Negotiations stall as deadline looms

Half-way through crucial talks to breathe life into the Paris climate deal negotiators haggled over how to share out the cost of curbing global warming and struggled to pare down a sprawling text.

The two weeks of talks, which began at the start of the week, are billed as the most important UN conference since the Paris 2015 agreement on climate change. The goal is to meet an end-of-year deadline for agreeing a rule book on how to enforce action to limit global warming.

By the end of Saturday, negotiators aim to have a simplified draft ready for high-level ministerial debate that starts on Monday.

The challenge is to ensure any rule book agreed in Katowice is accompanied by ambition and to resolve deep-rooted tensions between the developed and developing world over how to finance change.

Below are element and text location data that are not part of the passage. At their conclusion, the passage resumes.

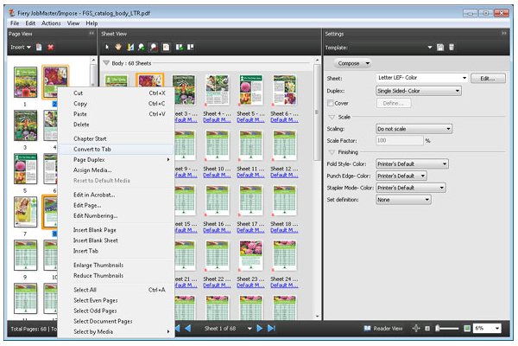Click the fit-to-window crosshair icon

(415, 329)
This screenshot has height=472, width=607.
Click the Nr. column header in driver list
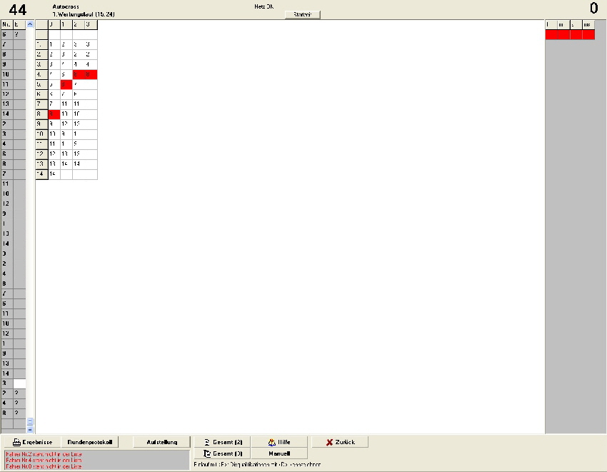6,24
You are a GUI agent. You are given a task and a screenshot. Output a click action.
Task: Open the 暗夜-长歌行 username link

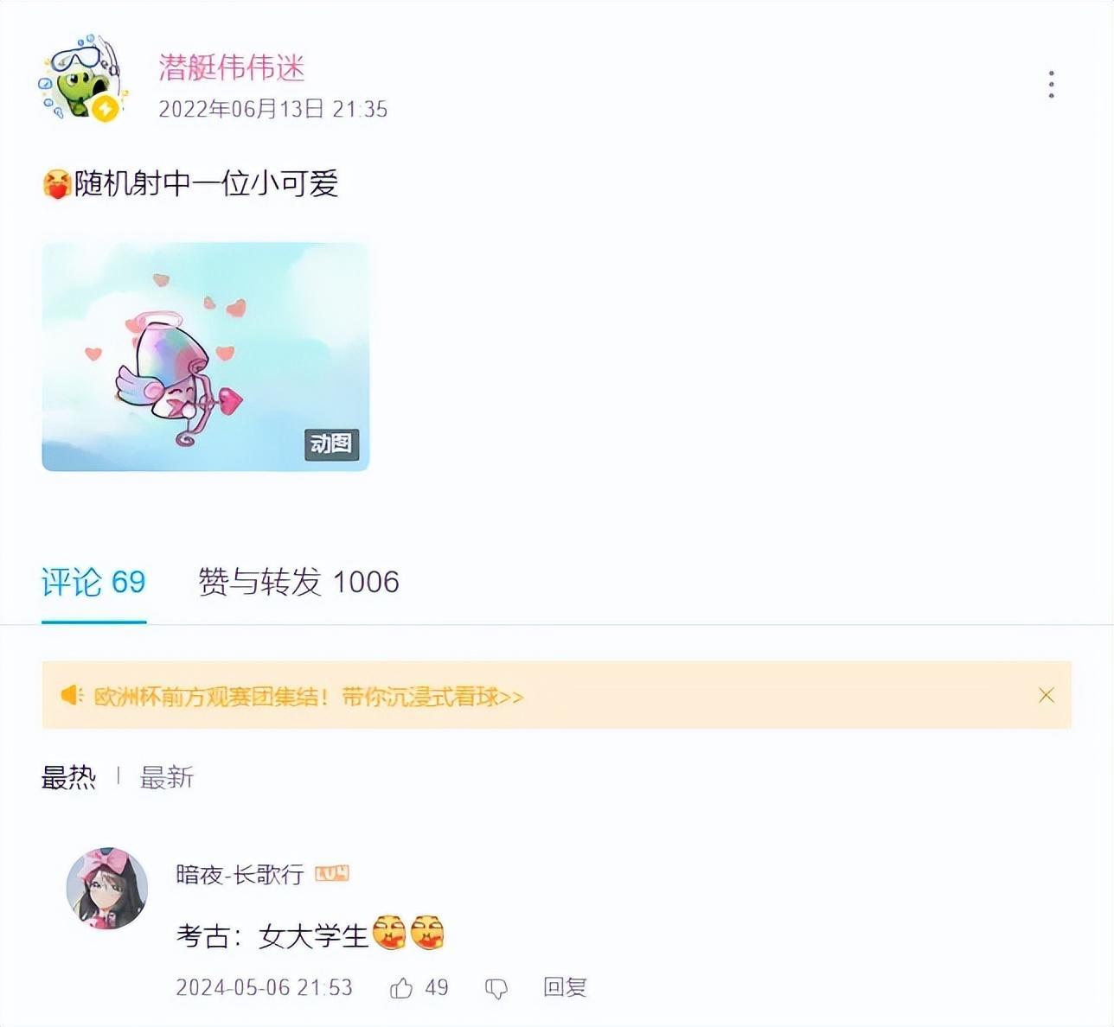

"We're in the initial period, so everybody is flexing their muscles. It's not the time for concessions yet," one delegate said on condition of anonymity.

Delegates said a big issue was how to provide certainty for developing countries that promises of future finance from the richer world would be forthcoming.

He said there were still around 800 brackets in the text, indicating points of disagreement, but that compares with nearly 3,000 before the talks in Katowice began.

Territorial concerns have also complicated discussion.

"There are many discrepancies about emissions reporting and monitoring, especially when it comes to sharing the data with other countries," one delegate said, speaking on condition of anonymity.